Brief:
Your result should be every line of the records below that contains the word "menu".

Information:
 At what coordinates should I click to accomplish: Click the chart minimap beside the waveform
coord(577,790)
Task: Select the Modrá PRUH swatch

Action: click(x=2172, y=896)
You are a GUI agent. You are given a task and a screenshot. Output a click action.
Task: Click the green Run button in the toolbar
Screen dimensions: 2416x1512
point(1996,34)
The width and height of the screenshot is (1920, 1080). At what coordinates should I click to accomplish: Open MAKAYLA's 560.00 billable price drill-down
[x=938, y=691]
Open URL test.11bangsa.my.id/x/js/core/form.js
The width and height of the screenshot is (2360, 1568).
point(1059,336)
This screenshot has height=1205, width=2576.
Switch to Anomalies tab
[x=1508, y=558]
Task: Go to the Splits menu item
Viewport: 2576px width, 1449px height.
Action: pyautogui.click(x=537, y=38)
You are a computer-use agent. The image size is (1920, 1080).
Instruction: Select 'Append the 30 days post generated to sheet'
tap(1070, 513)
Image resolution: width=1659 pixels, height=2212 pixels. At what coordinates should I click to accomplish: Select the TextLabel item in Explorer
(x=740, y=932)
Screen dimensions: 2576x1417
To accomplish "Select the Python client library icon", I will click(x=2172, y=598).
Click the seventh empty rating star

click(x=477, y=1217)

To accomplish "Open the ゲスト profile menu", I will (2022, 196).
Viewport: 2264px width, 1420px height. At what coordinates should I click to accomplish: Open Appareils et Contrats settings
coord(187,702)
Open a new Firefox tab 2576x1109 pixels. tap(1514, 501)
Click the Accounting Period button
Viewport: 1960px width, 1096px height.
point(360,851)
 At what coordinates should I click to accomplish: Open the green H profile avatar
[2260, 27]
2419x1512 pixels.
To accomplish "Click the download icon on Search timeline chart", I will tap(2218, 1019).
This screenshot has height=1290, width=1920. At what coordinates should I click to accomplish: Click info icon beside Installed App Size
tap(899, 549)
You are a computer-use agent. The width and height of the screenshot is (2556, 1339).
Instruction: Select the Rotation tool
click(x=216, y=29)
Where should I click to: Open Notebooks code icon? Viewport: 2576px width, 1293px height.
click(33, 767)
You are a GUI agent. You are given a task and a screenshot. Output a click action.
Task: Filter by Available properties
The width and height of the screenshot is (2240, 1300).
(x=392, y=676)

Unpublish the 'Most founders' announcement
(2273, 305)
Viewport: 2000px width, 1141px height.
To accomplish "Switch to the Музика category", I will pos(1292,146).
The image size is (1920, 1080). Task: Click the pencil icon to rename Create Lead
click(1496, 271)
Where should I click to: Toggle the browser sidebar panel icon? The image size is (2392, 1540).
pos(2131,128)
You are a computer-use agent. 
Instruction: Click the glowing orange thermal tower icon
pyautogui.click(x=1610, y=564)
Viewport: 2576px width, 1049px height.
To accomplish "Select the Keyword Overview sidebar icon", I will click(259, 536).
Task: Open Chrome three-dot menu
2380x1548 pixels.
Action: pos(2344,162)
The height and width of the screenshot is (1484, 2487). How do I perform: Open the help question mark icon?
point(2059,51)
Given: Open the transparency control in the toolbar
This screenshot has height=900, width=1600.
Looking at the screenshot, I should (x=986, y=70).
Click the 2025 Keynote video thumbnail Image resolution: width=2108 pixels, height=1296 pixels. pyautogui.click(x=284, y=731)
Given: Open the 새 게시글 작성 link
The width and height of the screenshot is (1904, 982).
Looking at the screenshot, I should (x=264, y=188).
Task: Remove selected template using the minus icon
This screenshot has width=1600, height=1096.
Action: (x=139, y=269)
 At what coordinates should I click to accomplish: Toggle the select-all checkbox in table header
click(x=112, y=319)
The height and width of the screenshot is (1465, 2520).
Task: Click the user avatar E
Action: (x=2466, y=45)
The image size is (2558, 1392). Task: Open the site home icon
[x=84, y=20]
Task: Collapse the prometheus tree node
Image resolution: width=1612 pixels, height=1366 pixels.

Result below:
Task: Go to the Splits menu item
To accomplish "Open the ゲスト profile menu", I will (2022, 196).
Task: Open Chrome three-dot menu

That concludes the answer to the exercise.